Each line of the data below that carries the word "computer" needs to be copied.

===== Data for the task

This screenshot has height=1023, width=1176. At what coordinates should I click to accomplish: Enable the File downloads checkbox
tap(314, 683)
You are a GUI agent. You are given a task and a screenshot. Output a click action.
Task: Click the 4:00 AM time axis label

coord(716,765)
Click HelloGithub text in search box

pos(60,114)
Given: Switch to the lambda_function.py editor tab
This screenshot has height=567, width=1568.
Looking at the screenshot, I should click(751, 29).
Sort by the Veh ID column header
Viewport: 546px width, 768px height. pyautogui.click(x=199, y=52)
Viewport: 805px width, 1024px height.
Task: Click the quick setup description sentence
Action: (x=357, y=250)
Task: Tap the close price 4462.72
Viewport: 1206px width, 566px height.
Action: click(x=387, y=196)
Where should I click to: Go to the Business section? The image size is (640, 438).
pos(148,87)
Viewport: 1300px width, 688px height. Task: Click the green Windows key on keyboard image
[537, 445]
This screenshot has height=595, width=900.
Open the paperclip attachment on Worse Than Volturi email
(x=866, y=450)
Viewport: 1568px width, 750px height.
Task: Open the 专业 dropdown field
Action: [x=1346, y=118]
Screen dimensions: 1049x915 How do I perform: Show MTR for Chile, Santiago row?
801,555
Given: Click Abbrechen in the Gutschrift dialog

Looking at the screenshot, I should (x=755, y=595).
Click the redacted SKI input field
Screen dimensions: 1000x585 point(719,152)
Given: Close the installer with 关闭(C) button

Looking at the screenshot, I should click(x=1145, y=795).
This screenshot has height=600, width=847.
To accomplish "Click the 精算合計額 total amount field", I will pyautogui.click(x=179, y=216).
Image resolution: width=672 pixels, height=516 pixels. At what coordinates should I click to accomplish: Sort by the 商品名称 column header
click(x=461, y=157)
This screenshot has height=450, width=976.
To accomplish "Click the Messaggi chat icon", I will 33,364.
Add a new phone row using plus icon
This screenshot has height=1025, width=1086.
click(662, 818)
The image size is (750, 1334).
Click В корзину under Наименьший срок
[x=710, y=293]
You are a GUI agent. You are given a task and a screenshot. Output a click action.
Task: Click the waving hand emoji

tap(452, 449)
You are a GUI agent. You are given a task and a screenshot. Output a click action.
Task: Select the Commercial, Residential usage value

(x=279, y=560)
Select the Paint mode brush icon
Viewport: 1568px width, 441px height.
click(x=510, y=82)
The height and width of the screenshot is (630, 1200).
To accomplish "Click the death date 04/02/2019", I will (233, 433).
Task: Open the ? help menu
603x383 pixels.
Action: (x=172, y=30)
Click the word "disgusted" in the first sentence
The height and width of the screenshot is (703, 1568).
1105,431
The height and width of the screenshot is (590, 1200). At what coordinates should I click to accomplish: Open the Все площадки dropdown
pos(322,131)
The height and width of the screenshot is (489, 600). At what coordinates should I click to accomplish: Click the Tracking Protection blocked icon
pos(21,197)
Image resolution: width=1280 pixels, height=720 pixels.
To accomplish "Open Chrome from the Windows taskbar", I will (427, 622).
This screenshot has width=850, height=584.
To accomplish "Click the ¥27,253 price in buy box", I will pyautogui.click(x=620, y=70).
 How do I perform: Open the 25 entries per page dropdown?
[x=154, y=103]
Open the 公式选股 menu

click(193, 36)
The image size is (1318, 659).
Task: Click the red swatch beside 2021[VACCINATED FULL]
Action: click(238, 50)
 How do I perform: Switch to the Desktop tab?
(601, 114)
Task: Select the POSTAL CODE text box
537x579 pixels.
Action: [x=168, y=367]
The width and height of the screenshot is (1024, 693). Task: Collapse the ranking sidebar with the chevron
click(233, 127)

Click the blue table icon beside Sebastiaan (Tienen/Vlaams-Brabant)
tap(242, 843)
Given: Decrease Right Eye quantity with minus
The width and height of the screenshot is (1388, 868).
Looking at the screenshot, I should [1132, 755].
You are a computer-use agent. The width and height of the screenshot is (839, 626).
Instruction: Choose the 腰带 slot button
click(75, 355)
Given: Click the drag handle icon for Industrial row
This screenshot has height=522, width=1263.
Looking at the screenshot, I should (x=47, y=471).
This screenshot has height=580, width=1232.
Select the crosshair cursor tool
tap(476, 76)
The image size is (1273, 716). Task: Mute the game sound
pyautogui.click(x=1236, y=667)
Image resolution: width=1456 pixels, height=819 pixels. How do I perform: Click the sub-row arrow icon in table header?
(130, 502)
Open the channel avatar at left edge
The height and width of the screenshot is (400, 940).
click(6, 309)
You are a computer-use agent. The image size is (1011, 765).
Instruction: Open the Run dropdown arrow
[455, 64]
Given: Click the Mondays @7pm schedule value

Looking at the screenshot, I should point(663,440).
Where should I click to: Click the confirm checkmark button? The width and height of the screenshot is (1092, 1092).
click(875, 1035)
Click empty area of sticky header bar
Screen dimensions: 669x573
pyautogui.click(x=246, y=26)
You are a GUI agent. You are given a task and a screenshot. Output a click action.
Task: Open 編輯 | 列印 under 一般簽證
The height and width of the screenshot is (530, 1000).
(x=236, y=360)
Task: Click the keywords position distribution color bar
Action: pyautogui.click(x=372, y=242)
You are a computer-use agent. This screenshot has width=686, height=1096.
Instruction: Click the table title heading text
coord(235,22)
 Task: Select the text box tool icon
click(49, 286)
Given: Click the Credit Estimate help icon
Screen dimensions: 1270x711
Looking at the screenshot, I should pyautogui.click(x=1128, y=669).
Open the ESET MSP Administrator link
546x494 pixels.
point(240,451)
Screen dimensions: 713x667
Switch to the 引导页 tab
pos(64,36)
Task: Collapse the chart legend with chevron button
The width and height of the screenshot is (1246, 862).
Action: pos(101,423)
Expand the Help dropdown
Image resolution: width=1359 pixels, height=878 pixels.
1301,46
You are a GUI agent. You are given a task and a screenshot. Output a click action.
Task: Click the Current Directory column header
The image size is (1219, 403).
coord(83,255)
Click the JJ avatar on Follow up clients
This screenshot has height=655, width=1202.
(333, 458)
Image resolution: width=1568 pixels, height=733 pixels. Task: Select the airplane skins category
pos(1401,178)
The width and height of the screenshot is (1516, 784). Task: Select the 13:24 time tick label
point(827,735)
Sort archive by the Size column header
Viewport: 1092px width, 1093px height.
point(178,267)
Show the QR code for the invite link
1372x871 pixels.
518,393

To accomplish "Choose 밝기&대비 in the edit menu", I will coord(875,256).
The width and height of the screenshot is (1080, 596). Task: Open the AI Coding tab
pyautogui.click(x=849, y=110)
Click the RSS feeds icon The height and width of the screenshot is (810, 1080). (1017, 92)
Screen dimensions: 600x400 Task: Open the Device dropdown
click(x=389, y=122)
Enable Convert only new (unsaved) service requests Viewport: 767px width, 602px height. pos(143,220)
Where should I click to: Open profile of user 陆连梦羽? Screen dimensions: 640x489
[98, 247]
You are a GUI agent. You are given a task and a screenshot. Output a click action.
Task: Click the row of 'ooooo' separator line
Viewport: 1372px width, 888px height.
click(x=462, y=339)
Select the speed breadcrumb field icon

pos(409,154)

==========

» Answer space:
You are a computer-use agent. The width and height of the screenshot is (839, 626).
You are a computer-use agent. The image size is (1011, 765).
You are a computer-use agent. This screenshot has width=686, height=1096.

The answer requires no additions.